Text section:
★ ★ ★ ★ ★
Jan 30, 2013

Atlas V Rocket Prepares for Launch Tonight

The ULA (@ulalaunch) Atlas V rocket, carrying the TDRS-K satellite, has been rolled out of the Vertical Integration Facility to the launch pad at Cape Canaveral Air Force Station’s Space Launch Complex 41 in Florida and is ready for this evening's scheduled launch.

I know this because . . .

I am standing here looking at it!

Not many people get this close to the launch pad.
And when it launches tonight,
I'll have to back up a bit.
Or get toasted.
Which might be worth it.
I digress.

NASA, in their ever hip, ever cool way has invited 60 of us to spend two days at the Merritt Island Cape Canaveral Kennedy Space Center area, tour their facilities, hear the latest news from various departments, then watch the launch in person.  This is called a NASA Social (@NASASocial).  In your social media, use the hashtag #NASASocial and #NASASocial #TDRS to find out more.

I've been perplexed lately to hear the public outcry over NASA ending the shuttle program.  To me, it has always been a matter of growth......
★ ★ ★ ★ ★
Stored data:
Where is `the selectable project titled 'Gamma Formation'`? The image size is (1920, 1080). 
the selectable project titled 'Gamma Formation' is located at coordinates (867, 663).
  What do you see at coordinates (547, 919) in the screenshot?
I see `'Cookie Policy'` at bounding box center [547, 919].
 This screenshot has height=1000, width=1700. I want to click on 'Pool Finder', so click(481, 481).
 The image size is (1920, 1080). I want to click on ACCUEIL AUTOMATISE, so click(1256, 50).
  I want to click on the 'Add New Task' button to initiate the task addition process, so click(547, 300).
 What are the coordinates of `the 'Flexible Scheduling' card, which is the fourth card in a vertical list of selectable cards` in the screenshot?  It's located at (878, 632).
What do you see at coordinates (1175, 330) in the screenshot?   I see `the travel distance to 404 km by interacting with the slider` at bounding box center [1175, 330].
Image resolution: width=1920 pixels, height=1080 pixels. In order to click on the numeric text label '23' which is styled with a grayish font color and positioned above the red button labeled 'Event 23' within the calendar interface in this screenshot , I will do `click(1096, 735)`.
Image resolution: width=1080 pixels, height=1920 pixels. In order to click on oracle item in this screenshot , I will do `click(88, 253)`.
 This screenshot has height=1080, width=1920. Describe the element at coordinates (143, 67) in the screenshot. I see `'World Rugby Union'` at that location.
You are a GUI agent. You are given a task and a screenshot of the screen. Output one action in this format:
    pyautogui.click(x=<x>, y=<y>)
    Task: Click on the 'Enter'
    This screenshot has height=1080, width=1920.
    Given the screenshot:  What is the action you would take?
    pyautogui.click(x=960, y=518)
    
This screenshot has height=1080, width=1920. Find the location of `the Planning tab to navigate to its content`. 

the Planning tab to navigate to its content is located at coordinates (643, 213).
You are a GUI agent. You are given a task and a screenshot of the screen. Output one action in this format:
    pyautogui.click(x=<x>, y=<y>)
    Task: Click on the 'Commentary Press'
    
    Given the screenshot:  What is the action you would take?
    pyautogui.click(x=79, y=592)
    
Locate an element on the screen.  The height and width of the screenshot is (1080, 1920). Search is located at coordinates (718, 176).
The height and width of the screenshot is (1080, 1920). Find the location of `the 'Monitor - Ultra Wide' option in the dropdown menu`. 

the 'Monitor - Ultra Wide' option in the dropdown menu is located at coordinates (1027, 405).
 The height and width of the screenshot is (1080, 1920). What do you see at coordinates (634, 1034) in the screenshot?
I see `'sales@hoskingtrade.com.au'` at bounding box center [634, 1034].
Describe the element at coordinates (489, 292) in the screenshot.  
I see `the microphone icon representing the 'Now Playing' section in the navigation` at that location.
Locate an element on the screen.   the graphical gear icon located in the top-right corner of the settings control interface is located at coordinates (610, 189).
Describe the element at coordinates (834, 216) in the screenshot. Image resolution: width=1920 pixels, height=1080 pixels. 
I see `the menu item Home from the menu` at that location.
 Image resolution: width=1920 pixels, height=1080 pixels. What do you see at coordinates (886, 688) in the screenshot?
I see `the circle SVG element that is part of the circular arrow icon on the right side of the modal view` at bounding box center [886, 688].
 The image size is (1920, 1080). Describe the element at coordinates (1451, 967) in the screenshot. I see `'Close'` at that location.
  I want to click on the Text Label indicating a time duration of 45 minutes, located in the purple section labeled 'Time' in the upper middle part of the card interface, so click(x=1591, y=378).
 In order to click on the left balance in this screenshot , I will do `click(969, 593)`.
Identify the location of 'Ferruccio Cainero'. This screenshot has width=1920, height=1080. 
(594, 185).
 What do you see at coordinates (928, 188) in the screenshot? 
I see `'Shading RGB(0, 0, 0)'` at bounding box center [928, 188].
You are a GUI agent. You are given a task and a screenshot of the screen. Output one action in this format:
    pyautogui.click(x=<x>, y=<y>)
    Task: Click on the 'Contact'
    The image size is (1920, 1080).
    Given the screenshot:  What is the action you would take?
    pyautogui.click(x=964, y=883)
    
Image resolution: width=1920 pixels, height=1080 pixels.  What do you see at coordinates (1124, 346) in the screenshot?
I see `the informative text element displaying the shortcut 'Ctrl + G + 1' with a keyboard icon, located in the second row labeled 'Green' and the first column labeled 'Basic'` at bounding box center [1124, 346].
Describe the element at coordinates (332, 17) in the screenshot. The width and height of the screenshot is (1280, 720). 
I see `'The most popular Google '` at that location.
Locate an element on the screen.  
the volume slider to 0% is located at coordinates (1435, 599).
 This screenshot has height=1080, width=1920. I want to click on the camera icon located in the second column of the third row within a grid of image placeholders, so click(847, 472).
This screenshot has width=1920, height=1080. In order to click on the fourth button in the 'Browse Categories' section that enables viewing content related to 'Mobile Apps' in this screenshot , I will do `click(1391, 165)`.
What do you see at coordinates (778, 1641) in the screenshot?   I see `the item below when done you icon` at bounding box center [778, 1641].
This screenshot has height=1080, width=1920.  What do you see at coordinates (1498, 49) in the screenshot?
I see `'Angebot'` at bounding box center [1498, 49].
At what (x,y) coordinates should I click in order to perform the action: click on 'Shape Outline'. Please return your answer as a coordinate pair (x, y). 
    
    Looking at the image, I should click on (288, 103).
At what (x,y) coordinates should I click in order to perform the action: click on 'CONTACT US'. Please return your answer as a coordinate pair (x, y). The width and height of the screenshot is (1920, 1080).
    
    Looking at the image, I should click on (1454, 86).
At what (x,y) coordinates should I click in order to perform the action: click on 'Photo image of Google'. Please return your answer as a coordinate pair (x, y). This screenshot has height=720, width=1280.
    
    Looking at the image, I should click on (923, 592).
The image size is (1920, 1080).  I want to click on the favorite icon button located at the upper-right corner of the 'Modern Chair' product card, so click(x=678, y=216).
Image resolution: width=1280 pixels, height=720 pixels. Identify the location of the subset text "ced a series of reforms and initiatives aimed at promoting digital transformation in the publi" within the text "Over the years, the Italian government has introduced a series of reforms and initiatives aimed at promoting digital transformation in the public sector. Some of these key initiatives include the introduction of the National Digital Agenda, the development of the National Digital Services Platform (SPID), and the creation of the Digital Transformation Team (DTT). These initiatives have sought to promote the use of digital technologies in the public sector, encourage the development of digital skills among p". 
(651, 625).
★ ★ ★ ★ ★
Given instruction:
Answer these questions about the Atlas V launch post:
1. Which satellite is the Atlas V rocket carrying?
2. How many people did NASA invite to spend two days in the Kennedy Space Center area?
3. What public reaction has the writer been perplexed to hear lately?

Full response:
1. The TDRS-K satellite.
2. 60 people.
3. The public outcry over NASA ending the shuttle program.